281. What is the minimum period following the
shuffle within which the text of successful questions could be
sent to departments? You have partially given that answer. Could
you be absolutely clear currently if we do reduce it to, say,
three days (not necessarily two, which is what the Leader of the
House indicated might be acceptable), how soon could departments
get sight of the text of those questions?

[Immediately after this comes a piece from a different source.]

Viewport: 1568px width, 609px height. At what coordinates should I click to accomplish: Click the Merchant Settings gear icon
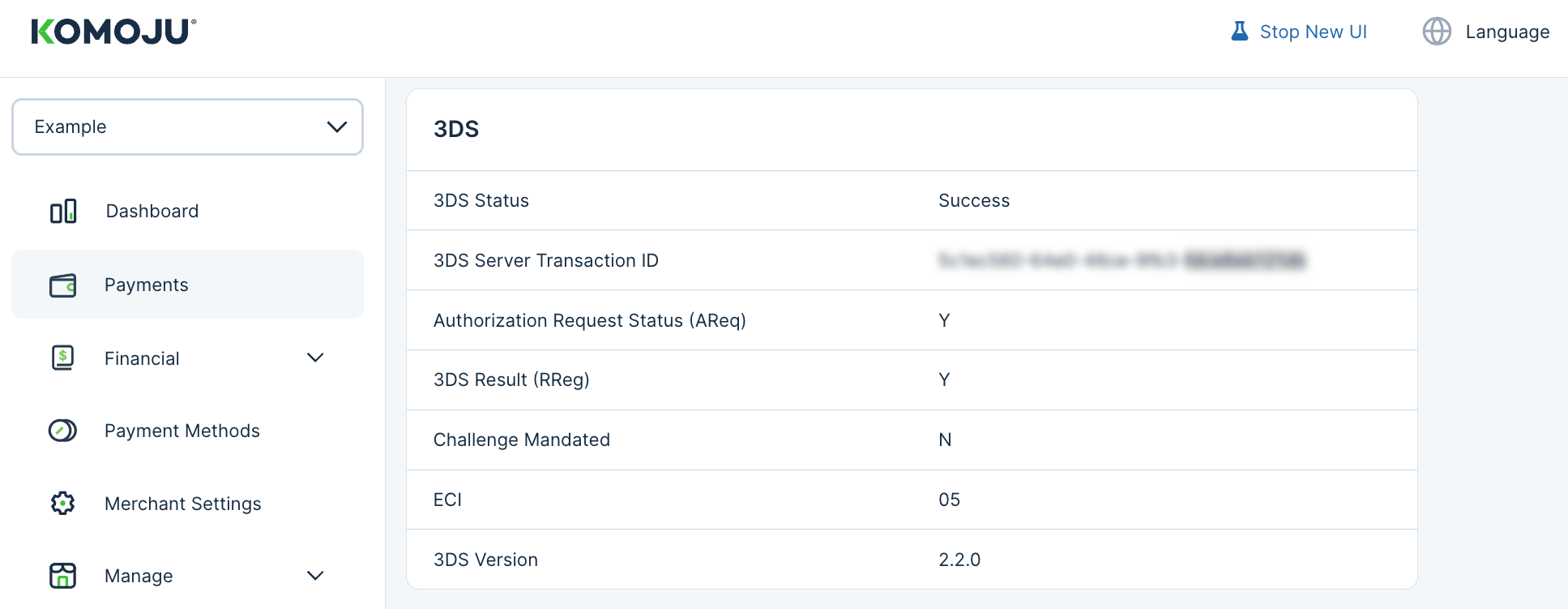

(Ms Irwin) Subject to any corrections Janet wants
to give, we would need to allow an hour to do the shuffle because
the questions have to be numbered, the numbers have to go into
the machine, then the top 30 numbers that come out have to be
married up with the questions and then it all has to be checked
and it is checked very thoroughly. Thereafter we would need to
get a list of the questions typed up in the Office because to
send departments faxes or photocopies of the questions as handed
in might lead to more complaints about inconsistencies and mistakes
than hitherto becauseand Members will excuse menot
all Members' handwriting is terribly easy to read and we have
perhaps more expertise in the Table Office on that than they have
in Government departments, so I would envisage typing up the list
which would be perhaps another half hour's work.

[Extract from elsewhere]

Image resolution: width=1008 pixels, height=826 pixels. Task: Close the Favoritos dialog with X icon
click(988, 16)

(Ms Hunter) I think an hour all told, 20 minutes for
the shuffle and 40 minutes to type up. If they had to be edited
that would take extra time.
(Ms Irwin) That is the other point.
282. Twenty minutes for the shuffle, 40 minutes
for the typing up?
(Ms Irwin) Yes.
(Mr Phillips) This is if everything goes well because
of course there are sometimes hold-ups. The thing about giving
you an absolute time, Chairman, is that we cannot necessarily
guarantee always to do the best and if the Government departments
as part of their working practices expect questions by a particular
time we have to be realistic about when things do not necessarily
work straight off.
283. Are there any grounds to propose that the
time for tabling of a question might be returned to five o'clock?
(Ms Irwin) I think if it was five o'clock we could
on a good day get questions to departments pretty soon after six.
It sometimes happens that one question does not get put into the
shuffle because it is left in a pile of other papers and someone
has put something down on top of it, so the shuffle has to be
re-done. Something like that might cause a delay on occasion,
but of course we could always telephone the department and tell
them. Before you go on, Mr Chairman, could I add one other thing?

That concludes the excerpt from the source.